La Banque mondiale suspend son programme de partenariat avec la Tunisie suite au « discours de haine » du président

La Banque mondiale suspend les discussions sur son futur engagement avec la Tunisie suite aux commentaires anti-immigrés du président du pays, Kais Saied, selon un message interne au personnel de la Banque mondiale consulté par l’AFP.

Dans le message envoyé dimanche soir, le président sortant de la banque, David Malpass, a déclaré que la tirade de Saied avait déclenché « un harcèlement à motivation raciale et même des violences », et que l’institution avait reporté une réunion prévue impliquant la Tunisie jusqu’à nouvel ordre.

« Compte tenu de la situation, la direction a décidé de suspendre le cadre de partenariat avec le pays et de le retirer de l’examen du conseil d’administration », a déclaré Malpass dans la note au personnel.

L’AFP comprend que les projets en cours se poursuivront et que les projets financés resteront financés.

Des centaines de migrants sont rentrés chez eux depuis la Tunisie, craignant une vague de violence depuis les propos du président.

Le mois dernier, Saïd a ordonné aux autorités de prendre des « mesures urgentes » pour lutter contre la migration irrégulière, affirmant sans preuve qu’un « complot criminel » était en cours pour modifier la composition démographique de la Tunisie.

Il a affirmé que les migrants étaient à l’origine de la plupart des crimes dans ce pays d’Afrique du Nord, alimentant une série de licenciements, d’expulsions et d’attaques.

« Les commentaires publics qui attisent la discrimination, l’agression et la violence raciste sont totalement inacceptables », a déclaré Malpass dans la note au personnel de la Banque mondiale.

Mais il a également noté que les mesures annoncées par le gouvernement tunisien pour protéger et soutenir les migrants et les réfugiés marquaient une « étape positive », ajoutant que la banque évaluerait et surveillerait attentivement son impact.

Le prêteur au développement mettra en place des mesures de sécurité supplémentaires pour son personnel sur le terrain et pourra prendre davantage de mesures si nécessaire, a-t-il ajouté.

L’Union africaine a exprimé « un choc et une inquiétude profonds » face aux remarques de Saied, et les gouvernements d’Afrique subsaharienne se sont empressés de ramener chez eux des centaines de ressortissants effrayés qui ont afflué vers leurs ambassades pour obtenir de l’aide.

Les États-Unis sont « profondément préoccupés » par les remarques de Saied, a déclaré le porte-parole du département d’État Ned Price.

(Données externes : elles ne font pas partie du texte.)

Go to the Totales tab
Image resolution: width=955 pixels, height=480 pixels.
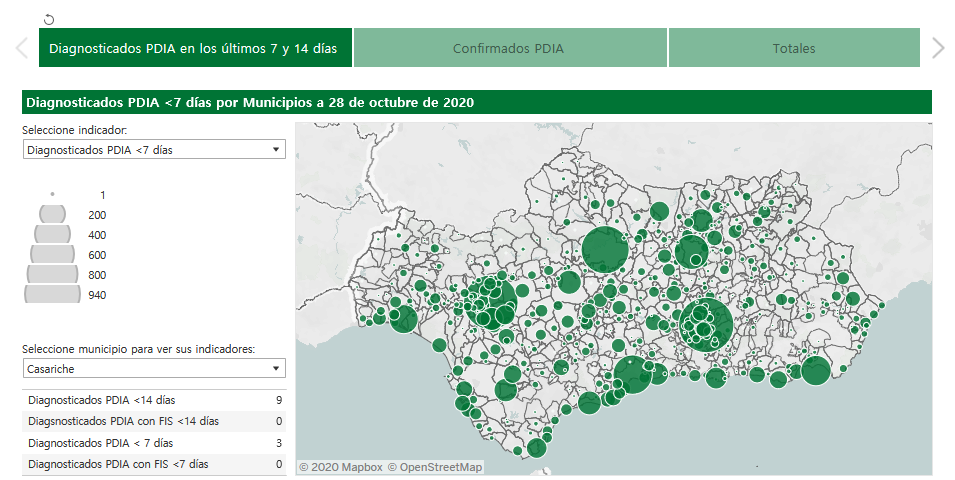[x=793, y=48]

« Ces remarques ne sont pas conformes à la longue histoire de générosité de la Tunisie, à l’accueil et à la protection des réfugiés, des demandeurs d’asile et des migrants », a-t-il déclaré.

« Nous exhortons les autorités tunisiennes à respecter leurs obligations en vertu du droit international pour protéger les droits des réfugiés, des demandeurs d’asile et des migrants », a-t-il ajouté.

Il a également appelé les autorités tunisiennes à faciliter le retour « sûr, digne et volontaire » des migrants souhaitant se rendre dans leur pays d’origine.

Depuis le discours du président le 21 février, des groupes de défense des droits ont signalé une recrudescence de la violence des justiciers, notamment des coups de couteau visant des migrants africains.

« Nous condamnons sans réserve toutes les déclarations xénophobes, racistes, destinées à accroître la haine raciale », a déclaré lundi Stéphane Dujarric, porte-parole du secrétaire général de l’ONU, Antonio Guterres.

Selon les chiffres officiels, il y a environ 21 000 migrants sans papiers d’autres régions d’Afrique en Tunisie, qui abrite environ 12 millions de personnes.

De nombreux migrants africains dans le pays ont perdu leur emploi et leur maison du jour au lendemain.

Les ambassades de Côte d’Ivoire et du Mali ont fourni un hébergement d’urgence à des dizaines de leurs citoyens expulsés de leurs maisons, y compris des enfants.

Les personnes vivant en Tunisie dont les pays n’ont pas de représentation diplomatique dans le pays avaient installé des camps de fortune devant les bureaux de Tunis de l’Organisation internationale pour les migrations.